→ SET TASK: Lay out the records from the line containing "The image size is (1350, 896)." through the line containing "click(x=482, y=447)", inclusive, as a Markdown table with the columns Row and Line, where Row numbers each line and Line holds its text. Omit blank lines.

[BEGIN SUPPLIED ENTRIES]

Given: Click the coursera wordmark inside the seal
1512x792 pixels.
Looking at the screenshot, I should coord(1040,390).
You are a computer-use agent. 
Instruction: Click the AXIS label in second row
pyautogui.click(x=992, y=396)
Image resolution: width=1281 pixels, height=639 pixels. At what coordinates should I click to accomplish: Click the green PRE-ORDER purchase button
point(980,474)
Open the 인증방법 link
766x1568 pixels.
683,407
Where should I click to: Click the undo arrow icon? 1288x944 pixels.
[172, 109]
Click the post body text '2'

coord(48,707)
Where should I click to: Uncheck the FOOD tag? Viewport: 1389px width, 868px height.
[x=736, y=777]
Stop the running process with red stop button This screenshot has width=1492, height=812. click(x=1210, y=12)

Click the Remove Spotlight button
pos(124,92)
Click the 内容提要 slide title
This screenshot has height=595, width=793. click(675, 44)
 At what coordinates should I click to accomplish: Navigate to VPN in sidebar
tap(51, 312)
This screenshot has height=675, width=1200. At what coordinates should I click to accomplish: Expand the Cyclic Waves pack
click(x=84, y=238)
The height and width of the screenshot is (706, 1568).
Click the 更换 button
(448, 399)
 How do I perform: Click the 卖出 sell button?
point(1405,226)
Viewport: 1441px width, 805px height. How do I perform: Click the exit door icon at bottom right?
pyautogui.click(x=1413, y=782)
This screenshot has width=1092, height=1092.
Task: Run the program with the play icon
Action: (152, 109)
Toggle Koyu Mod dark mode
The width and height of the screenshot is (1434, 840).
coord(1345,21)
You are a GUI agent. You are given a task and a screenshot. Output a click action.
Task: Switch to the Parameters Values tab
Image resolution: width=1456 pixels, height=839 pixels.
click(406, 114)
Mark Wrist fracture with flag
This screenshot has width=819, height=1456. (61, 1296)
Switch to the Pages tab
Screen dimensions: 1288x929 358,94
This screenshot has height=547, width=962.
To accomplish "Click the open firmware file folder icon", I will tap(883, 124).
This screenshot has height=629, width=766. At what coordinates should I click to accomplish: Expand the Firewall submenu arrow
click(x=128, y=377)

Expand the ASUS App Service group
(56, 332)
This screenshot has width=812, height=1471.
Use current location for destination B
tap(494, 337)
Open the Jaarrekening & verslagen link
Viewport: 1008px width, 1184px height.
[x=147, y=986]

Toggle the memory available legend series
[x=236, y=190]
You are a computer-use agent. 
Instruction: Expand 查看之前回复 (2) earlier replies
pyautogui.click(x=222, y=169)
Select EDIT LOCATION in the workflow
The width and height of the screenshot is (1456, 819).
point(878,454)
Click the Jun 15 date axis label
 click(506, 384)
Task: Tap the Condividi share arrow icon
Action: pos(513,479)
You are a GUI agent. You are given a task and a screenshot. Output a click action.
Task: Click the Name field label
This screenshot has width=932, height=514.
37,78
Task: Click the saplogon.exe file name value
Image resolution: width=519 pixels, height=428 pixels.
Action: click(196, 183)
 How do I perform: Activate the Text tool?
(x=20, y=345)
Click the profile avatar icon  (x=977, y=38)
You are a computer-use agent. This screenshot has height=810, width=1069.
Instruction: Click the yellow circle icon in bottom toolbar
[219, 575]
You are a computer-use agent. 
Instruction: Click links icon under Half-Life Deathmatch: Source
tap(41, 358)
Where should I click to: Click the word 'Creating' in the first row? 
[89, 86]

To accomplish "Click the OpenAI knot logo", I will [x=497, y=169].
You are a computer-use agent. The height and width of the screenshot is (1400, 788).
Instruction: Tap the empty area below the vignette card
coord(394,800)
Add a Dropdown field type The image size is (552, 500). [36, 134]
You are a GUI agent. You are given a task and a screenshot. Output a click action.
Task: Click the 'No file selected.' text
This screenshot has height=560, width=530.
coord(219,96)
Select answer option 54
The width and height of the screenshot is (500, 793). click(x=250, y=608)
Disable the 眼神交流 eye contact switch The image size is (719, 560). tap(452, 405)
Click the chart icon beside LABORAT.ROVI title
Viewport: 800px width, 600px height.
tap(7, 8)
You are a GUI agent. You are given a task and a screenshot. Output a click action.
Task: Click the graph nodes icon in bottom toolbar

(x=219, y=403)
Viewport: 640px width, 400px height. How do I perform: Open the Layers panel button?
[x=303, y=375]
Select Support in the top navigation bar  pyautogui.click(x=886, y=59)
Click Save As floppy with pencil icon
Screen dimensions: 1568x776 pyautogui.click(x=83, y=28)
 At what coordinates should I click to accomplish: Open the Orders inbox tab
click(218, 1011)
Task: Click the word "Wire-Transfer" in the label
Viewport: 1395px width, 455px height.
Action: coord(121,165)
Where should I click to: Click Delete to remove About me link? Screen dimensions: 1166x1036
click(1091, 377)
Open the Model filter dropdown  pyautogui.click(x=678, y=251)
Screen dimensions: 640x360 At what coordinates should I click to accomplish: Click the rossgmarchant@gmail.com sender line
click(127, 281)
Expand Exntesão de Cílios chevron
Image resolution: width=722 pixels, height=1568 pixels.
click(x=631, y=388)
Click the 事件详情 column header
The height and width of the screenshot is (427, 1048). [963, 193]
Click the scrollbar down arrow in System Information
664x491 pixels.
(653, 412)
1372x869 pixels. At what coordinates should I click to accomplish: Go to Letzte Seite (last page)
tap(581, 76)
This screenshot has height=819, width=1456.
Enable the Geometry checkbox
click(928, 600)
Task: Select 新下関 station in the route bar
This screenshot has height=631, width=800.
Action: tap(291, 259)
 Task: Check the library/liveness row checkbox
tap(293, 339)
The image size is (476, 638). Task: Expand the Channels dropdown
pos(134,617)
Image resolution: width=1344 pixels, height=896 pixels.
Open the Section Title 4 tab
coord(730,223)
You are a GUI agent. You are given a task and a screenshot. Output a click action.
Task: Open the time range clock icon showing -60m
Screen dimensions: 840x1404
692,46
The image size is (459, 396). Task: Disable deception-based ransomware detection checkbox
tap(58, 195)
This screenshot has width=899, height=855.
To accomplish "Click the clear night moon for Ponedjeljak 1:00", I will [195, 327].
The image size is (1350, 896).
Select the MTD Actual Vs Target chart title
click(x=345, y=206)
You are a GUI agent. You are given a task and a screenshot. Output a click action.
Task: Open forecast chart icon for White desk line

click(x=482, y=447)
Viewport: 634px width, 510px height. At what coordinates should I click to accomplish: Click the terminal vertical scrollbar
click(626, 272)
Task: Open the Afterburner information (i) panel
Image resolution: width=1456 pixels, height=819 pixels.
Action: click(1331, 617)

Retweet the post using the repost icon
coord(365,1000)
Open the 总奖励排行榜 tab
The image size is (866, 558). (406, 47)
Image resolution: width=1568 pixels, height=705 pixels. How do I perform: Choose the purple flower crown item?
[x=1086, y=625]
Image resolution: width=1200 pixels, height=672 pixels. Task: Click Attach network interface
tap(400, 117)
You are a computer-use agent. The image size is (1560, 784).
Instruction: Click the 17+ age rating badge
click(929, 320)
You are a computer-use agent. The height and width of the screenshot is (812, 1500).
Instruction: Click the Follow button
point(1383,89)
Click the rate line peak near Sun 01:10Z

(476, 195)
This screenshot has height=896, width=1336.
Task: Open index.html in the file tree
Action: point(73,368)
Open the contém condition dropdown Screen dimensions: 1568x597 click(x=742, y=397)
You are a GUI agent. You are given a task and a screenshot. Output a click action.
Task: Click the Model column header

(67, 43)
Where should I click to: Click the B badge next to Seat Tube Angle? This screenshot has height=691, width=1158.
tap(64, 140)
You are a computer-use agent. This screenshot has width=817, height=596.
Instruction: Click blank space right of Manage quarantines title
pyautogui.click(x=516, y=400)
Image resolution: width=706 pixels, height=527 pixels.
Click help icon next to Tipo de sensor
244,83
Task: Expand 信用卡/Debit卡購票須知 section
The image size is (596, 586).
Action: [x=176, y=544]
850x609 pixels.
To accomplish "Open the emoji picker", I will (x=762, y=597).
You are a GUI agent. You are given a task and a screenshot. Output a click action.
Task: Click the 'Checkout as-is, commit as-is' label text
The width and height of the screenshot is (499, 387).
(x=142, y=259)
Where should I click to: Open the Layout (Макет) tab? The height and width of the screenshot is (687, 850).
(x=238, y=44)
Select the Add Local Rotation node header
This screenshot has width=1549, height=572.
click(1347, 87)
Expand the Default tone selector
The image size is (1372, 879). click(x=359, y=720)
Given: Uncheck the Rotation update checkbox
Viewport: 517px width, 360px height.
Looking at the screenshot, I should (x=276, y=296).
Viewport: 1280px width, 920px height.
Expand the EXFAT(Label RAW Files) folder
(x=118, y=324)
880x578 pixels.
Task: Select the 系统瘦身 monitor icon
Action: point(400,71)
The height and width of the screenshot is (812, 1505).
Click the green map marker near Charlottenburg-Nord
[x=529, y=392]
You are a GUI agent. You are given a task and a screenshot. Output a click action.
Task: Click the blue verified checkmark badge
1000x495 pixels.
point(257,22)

[END SUPPLIED ENTRIES]

→ SOLUTION FOR THIS EXERCISE:
| Row | Line |
|---|---|
| 1 | The image size is (1350, 896). |
| 2 | Select the MTD Actual Vs Target chart title |
| 3 | click(x=345, y=206) |
| 4 | You are a GUI agent. You are given a task and a screenshot. Output a click action. |
| 5 | Task: Open forecast chart icon for White desk line |
| 6 | click(x=482, y=447) |